* _WORK ITEM_
Only one stretch of the records below should be repeated. It starts with the line containing "Click the green 20% draw bar" and goes on through the line containing "Screen dimensions: 522x394", exactly as written.

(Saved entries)
========================

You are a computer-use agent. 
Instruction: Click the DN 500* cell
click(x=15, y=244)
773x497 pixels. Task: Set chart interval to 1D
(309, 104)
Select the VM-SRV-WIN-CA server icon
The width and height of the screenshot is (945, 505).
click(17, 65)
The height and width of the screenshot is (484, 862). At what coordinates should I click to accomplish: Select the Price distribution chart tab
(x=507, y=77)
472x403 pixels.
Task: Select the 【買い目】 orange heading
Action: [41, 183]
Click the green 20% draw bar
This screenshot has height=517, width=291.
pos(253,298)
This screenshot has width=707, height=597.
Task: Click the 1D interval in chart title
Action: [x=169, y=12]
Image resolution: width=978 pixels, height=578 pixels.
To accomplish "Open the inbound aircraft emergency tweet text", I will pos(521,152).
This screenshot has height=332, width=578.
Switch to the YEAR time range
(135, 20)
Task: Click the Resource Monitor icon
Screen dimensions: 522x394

========================

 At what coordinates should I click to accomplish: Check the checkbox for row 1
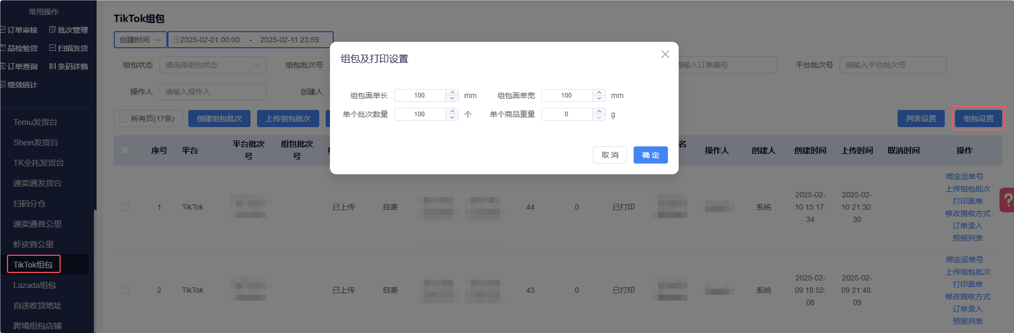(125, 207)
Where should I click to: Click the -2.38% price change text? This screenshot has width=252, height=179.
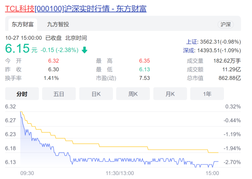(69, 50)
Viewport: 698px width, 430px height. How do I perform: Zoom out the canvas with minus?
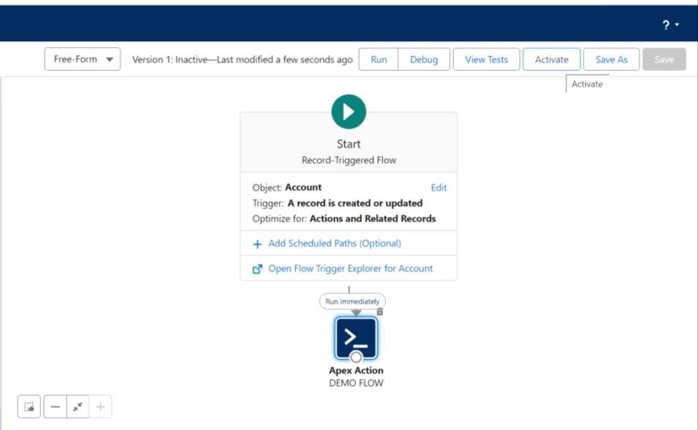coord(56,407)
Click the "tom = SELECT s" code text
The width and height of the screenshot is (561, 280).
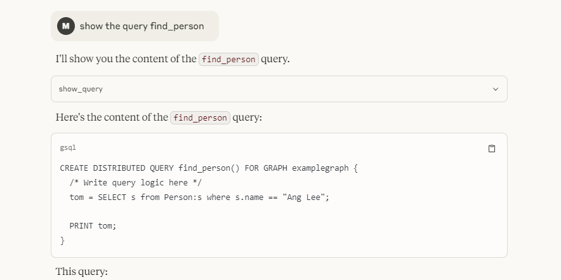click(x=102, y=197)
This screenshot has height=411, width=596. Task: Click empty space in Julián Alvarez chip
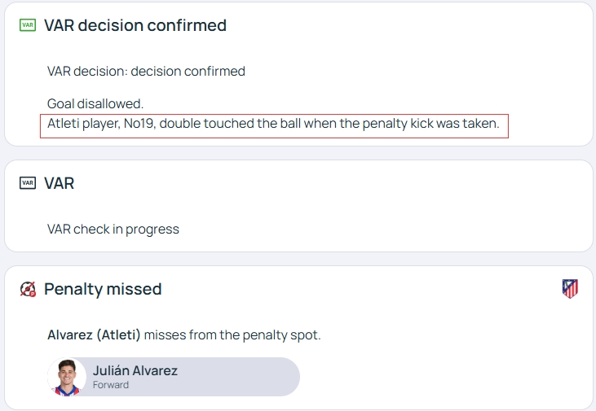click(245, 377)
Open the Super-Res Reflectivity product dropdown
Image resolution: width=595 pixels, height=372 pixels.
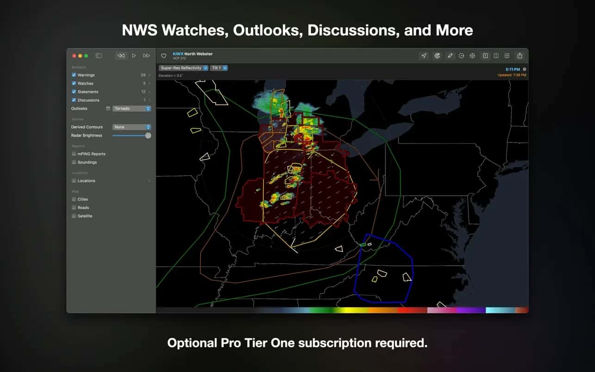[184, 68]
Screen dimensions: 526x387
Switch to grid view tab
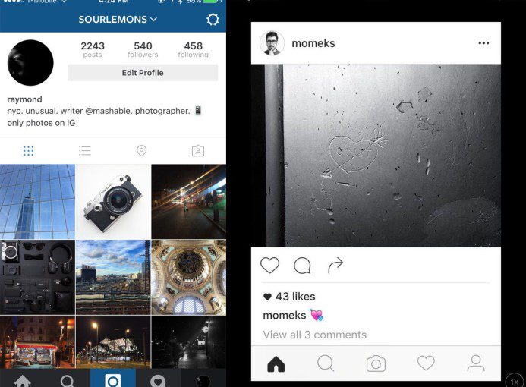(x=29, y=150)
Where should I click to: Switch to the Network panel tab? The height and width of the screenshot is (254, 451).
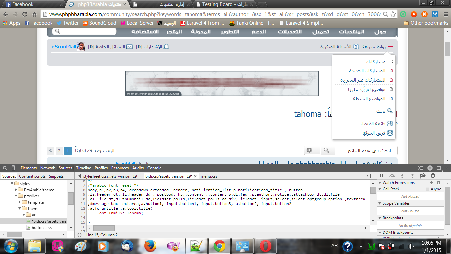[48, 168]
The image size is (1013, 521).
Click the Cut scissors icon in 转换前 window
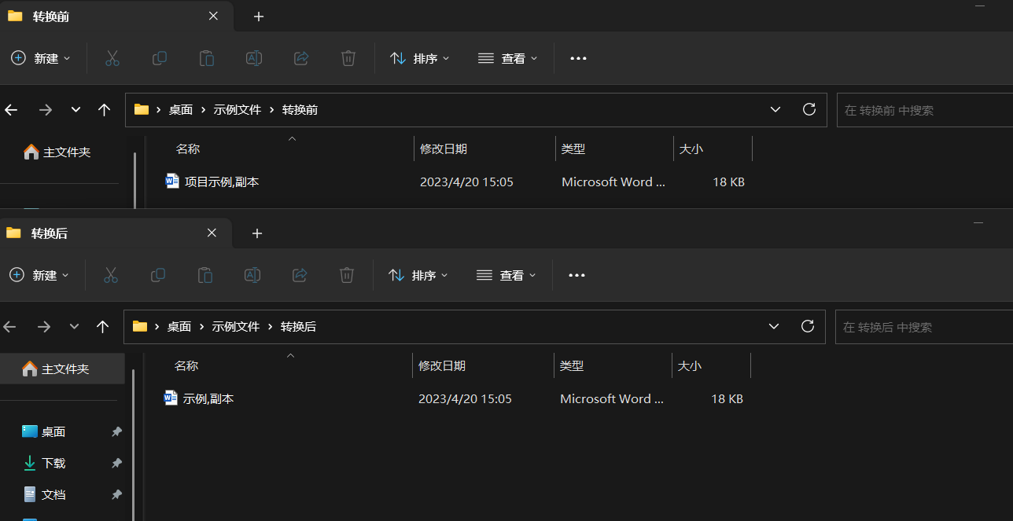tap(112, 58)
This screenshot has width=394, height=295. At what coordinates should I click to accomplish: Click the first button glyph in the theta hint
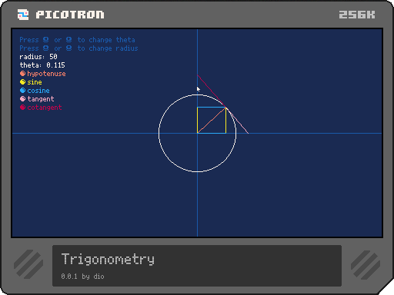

========================

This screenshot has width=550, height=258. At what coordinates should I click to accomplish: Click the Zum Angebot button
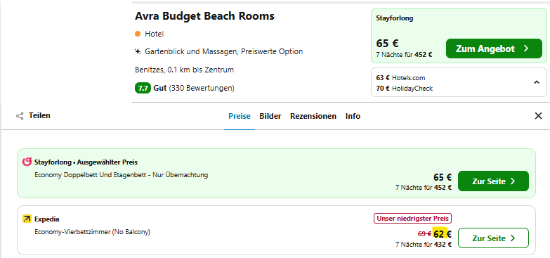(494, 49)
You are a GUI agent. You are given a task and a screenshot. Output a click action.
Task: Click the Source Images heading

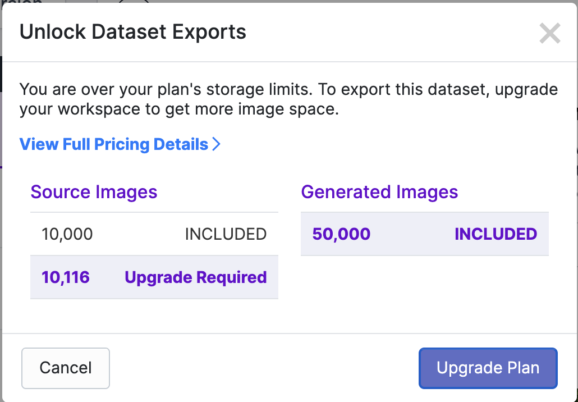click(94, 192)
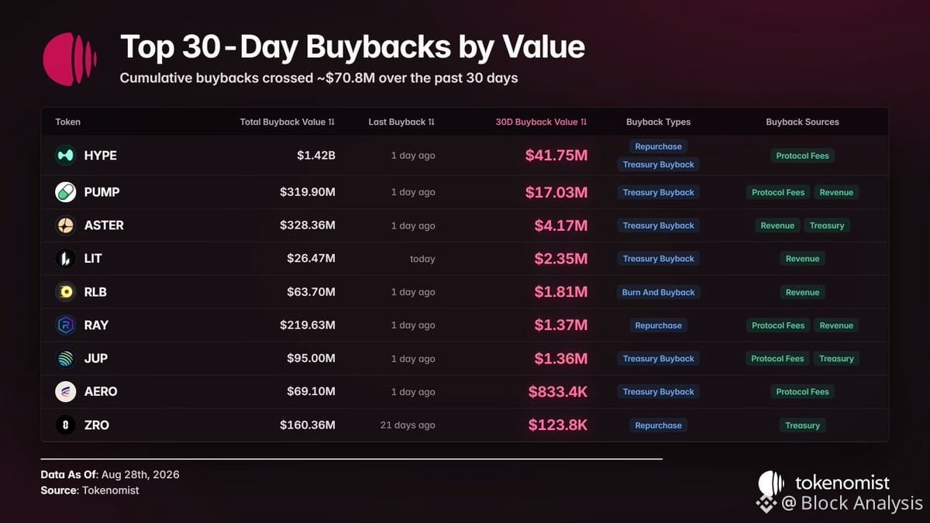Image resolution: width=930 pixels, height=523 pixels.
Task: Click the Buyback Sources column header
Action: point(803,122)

========================

* _ANSWER SPACE_
Click the green 20% draw bar
This screenshot has height=517, width=291.
pos(253,298)
This screenshot has width=707, height=597.
Task: Click the 1D interval in chart title
Action: [x=169, y=12]
Image resolution: width=978 pixels, height=578 pixels.
To accomplish "Open the inbound aircraft emergency tweet text", I will pos(521,152).
This screenshot has height=332, width=578.
Switch to the YEAR time range
(135, 20)
Task: Click the Resource Monitor icon
Screen dimensions: 522x394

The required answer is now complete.